**Exercise directions:**
Please return the listing below word for word, minus its pictures.

==========

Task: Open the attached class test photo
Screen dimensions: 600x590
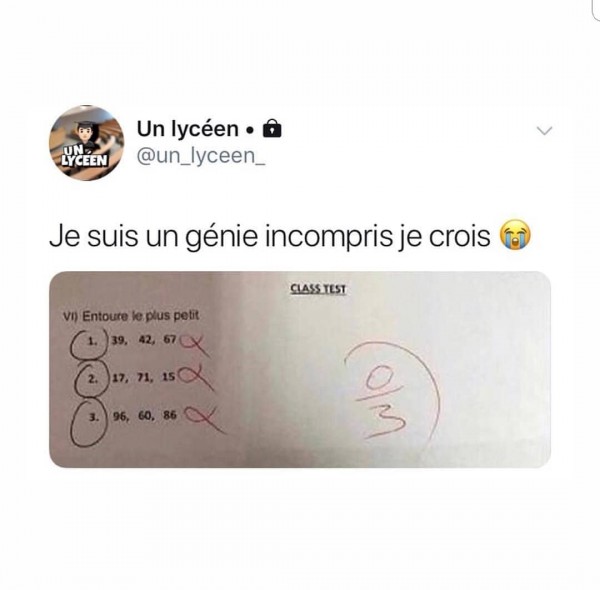Action: tap(300, 369)
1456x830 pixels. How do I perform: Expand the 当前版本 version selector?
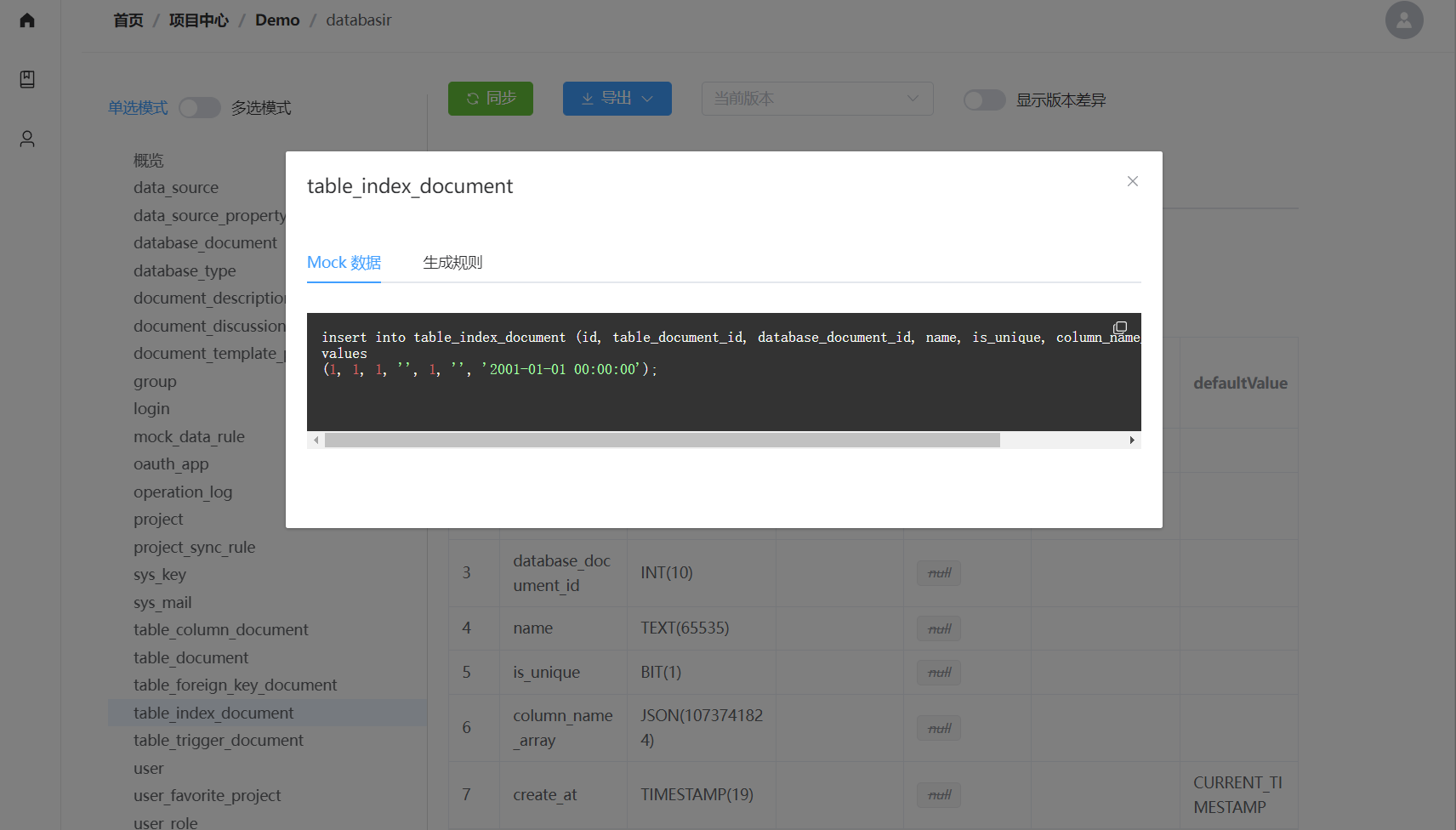pyautogui.click(x=816, y=99)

==========

**Response box:**
Task: Open the attached class test photo
Screen dimensions: 600x590
Action: tap(300, 369)
1456x830 pixels. How do I perform: Expand the 当前版本 version selector?
pyautogui.click(x=816, y=99)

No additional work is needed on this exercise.